Nach Einschätzung des Marktforschungsunternehmens Forrester Research ist die Zielscheibe der Apps ganz eindeutig das Office-Paket von Microsoft. In einem Vergleich der Apps mit MS-Office zieht Forrester das Fazit: "Google stellt eine klare und akute Gefahr für Microsoft dar."

Prof. Dr. Marcel Machill
Prof. Dr. Marcel MachillBild: presse

Microsoft könnte das Blatt wenden

Der Medien-Professor Marcel Machill warnt dennoch davor, Microsofts Position zu unterschätzen. Machill forscht an der Universität Leipzig unter anderem zu internationalen Mediensystemen, Suchmaschinen und Internet Governance. Er vertritt die Meinung, dass zwar derjenige am Ende die Nase vorn haben werde, der die beste Suchmaschinen-Technik anbiete. Das müsse aber nicht Google sein. Denn Microsoft und Yahoo investierten große Summen in die Verbesserung ihrer Suchmaschinen. Deshalb sei dieses Rennen noch offen, auch wenn Google derzeit vorne liege.
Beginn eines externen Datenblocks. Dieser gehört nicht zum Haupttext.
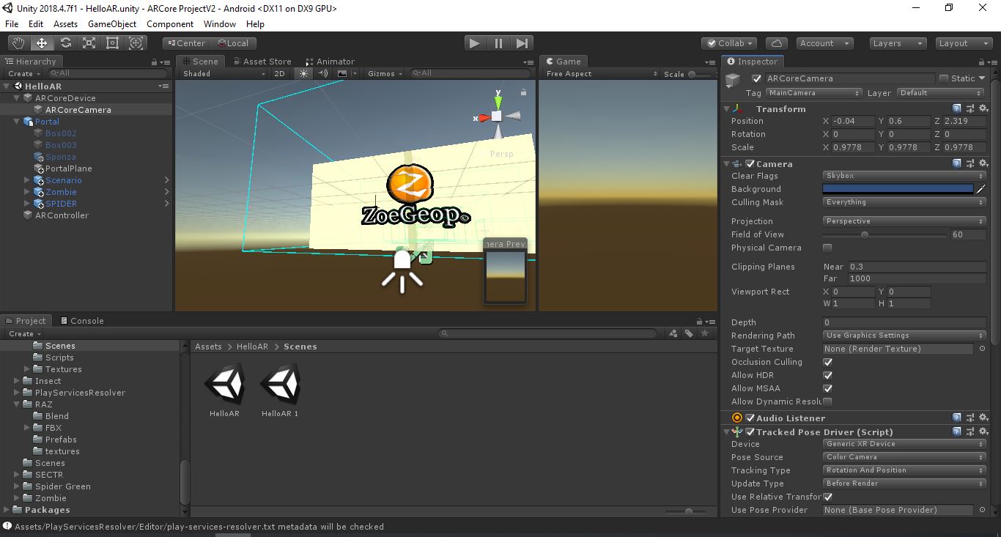The width and height of the screenshot is (1001, 537).
Task: Click the Step frame button
Action: [522, 43]
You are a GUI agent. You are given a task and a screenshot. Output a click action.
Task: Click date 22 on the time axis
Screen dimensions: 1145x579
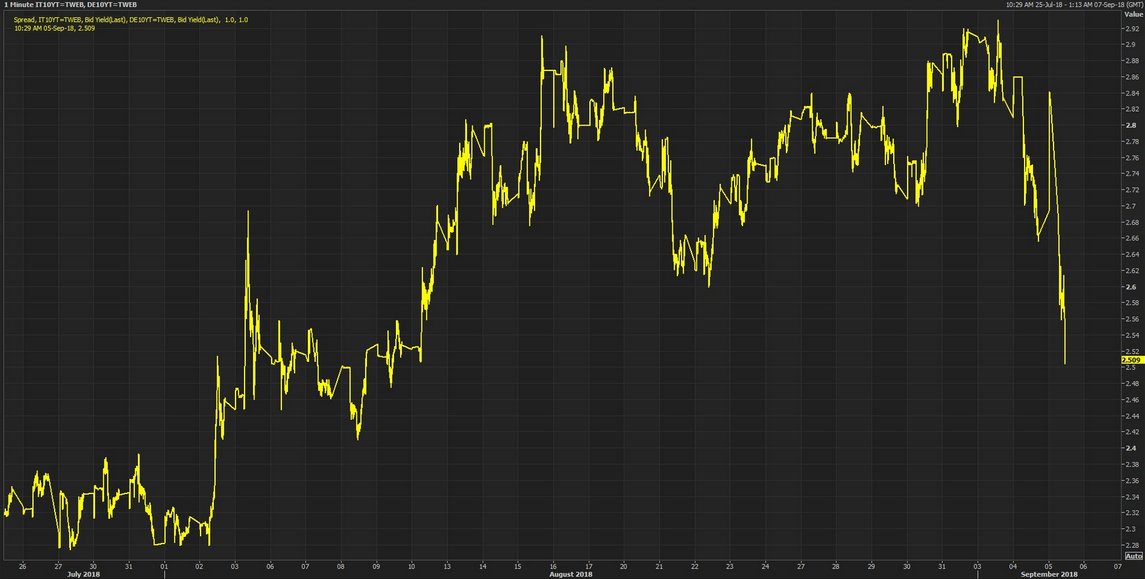point(694,566)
"Eventuell könnte Googles früher Erfolg dem Unternehmen zum Verhängnis werden", meint Machill sogar. Denn dadurch, dass Googles Suchmaschine derzeit die unangefochtene Nummer Eins ist, sei sie auch erstes Opfer von Manipulationen. "Die Suchmaschinen sind ja nicht immer so schön neutral und liefern immer das Relevante, was wir uns wünschen", sagt Machill. Weil Google so stark ist und von allen benutzt wird, springen nach seiner Beobachtung die so genannten Search Engine Optimizer gerne auf Google auf und manipulieren die Ranking Listen. Deshalb würden die Ranking Listen von Google teilweise immer schlechter. Wenn man mit Yahoo und Microsoft vergleiche, könne es sein, dass diese beiden bessere Ergebnisse lieferten, also weniger manipulierte, als Google. "Deshalb kann man noch nicht genau sagen", meint Machill, "wie sich das die nächsten zwei oder drei Jahre weiter entwickelt, ob sich da das Blatt doch noch wendet."